--- Data supplied ---
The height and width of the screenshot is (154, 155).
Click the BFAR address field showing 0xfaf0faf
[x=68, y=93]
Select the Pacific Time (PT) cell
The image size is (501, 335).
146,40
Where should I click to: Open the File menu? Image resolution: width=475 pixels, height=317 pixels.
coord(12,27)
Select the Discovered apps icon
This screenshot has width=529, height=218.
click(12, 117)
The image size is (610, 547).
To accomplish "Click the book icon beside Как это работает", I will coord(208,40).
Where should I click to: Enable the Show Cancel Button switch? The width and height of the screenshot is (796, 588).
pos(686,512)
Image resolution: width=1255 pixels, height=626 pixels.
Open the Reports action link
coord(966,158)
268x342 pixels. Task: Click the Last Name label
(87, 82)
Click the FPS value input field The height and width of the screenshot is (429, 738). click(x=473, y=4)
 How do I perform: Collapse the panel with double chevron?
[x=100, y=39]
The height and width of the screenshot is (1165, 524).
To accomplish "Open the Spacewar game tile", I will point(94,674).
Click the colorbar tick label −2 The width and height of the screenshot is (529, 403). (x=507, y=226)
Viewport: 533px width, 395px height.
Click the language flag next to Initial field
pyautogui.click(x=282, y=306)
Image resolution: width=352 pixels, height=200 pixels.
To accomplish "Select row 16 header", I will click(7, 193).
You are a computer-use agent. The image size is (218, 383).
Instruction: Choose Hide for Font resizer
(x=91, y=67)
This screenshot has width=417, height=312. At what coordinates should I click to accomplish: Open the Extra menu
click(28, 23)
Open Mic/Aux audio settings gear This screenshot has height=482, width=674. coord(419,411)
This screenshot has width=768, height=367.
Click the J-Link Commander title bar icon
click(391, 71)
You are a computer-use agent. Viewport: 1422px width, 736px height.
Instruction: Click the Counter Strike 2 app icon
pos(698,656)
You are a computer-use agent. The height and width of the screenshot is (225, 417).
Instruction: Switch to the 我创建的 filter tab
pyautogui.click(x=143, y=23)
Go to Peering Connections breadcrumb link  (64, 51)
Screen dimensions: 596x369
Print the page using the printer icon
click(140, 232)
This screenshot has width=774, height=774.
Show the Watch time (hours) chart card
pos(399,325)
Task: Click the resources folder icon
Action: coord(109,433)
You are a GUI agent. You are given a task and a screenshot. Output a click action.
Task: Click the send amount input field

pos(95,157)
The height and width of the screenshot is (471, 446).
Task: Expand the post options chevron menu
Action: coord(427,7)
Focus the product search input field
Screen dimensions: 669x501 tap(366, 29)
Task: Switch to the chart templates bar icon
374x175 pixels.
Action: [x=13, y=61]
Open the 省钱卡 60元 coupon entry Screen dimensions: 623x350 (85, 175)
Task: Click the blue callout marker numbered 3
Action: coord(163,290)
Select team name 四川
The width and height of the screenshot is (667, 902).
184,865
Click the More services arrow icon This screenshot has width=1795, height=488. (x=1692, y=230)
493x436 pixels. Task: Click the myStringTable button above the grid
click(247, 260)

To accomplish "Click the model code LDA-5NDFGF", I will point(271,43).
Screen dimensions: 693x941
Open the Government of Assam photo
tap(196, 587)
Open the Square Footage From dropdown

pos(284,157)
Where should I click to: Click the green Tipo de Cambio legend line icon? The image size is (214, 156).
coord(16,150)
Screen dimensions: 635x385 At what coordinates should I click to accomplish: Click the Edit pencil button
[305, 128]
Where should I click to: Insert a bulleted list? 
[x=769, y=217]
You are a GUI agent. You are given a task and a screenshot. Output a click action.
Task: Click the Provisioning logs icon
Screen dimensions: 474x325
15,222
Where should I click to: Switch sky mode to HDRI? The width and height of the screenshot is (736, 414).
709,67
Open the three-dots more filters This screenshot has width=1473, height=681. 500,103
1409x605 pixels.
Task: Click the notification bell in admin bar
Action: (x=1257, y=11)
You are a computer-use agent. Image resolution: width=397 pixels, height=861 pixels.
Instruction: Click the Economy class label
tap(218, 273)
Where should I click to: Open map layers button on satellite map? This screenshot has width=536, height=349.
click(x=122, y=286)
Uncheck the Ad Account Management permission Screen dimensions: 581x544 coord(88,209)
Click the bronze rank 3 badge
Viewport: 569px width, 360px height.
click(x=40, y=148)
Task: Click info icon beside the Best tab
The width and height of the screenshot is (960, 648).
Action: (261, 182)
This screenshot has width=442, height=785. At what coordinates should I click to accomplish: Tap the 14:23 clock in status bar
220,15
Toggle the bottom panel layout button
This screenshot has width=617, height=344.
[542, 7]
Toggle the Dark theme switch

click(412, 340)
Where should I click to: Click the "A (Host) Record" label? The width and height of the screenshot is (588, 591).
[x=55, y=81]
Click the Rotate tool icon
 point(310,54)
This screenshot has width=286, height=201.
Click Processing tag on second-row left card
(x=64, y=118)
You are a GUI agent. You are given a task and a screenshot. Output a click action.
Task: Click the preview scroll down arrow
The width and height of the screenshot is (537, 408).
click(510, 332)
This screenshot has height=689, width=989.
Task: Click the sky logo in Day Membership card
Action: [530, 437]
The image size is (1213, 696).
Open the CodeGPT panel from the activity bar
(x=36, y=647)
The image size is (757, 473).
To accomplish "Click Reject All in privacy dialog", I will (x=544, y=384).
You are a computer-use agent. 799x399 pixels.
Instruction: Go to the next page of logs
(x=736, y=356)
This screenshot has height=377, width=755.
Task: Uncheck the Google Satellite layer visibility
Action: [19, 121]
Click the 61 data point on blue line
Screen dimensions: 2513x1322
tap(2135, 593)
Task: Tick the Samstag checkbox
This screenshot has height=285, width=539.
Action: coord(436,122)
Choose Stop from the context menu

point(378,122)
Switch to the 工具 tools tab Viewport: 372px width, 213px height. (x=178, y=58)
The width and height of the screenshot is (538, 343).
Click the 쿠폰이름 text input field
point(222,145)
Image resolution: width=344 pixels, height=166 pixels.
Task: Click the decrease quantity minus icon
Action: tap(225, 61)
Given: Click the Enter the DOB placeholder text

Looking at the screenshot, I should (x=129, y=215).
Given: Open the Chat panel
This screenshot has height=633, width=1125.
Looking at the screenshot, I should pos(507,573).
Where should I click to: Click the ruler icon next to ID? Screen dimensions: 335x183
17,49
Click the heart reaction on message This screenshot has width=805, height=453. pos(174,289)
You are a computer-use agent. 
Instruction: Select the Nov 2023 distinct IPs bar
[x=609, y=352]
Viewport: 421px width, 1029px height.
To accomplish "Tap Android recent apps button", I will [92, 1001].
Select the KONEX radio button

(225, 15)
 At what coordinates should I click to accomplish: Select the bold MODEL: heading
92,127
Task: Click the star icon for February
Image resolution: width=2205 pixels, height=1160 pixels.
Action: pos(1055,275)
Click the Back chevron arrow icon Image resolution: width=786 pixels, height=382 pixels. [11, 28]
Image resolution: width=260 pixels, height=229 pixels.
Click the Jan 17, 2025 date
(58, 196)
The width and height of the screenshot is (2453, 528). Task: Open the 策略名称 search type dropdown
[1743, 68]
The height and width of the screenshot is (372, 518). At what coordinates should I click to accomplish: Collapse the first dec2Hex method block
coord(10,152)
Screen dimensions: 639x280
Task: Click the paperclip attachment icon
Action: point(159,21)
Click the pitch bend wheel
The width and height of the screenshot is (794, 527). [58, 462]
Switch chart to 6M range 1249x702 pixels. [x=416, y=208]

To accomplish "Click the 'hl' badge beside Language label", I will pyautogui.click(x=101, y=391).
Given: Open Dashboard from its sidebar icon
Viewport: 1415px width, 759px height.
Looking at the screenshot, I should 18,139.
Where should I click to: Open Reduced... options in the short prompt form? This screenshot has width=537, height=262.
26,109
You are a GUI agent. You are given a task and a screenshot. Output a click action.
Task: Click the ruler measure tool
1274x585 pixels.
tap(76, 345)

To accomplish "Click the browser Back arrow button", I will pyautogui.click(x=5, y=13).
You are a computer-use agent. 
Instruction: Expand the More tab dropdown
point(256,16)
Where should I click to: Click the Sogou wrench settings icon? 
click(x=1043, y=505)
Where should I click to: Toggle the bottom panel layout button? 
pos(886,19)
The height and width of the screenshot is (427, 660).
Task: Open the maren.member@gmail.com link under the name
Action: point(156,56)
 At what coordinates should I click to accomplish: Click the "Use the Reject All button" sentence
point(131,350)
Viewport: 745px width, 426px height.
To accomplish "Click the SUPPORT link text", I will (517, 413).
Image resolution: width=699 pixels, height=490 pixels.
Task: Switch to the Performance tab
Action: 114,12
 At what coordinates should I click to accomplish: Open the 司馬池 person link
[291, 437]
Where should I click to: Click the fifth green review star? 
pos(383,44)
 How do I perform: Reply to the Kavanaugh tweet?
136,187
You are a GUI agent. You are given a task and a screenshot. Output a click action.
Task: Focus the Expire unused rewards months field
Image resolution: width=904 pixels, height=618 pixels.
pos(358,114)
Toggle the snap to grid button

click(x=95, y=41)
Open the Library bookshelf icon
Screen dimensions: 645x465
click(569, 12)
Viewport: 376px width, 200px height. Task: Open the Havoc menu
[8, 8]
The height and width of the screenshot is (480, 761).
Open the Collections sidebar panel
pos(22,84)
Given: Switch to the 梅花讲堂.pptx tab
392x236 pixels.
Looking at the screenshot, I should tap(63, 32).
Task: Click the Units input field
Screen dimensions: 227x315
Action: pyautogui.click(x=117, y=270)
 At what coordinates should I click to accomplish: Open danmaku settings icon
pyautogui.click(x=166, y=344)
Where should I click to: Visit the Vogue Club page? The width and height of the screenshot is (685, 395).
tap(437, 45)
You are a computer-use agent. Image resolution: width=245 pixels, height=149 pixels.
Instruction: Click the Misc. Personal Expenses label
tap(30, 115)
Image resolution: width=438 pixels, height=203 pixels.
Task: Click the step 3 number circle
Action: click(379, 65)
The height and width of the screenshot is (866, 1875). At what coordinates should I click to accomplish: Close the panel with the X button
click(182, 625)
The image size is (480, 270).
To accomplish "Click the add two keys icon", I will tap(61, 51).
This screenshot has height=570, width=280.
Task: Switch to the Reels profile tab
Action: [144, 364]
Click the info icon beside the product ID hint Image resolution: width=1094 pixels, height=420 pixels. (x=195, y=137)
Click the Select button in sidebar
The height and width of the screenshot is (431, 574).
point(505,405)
---
_Task to carry out_:
Check each line of the data above, and please copy the ones in which the string "Back" occurs.

_Answer space_:
Click the Back chevron arrow icon Image resolution: width=786 pixels, height=382 pixels. [11, 28]
To accomplish "Click the browser Back arrow button", I will pyautogui.click(x=5, y=13).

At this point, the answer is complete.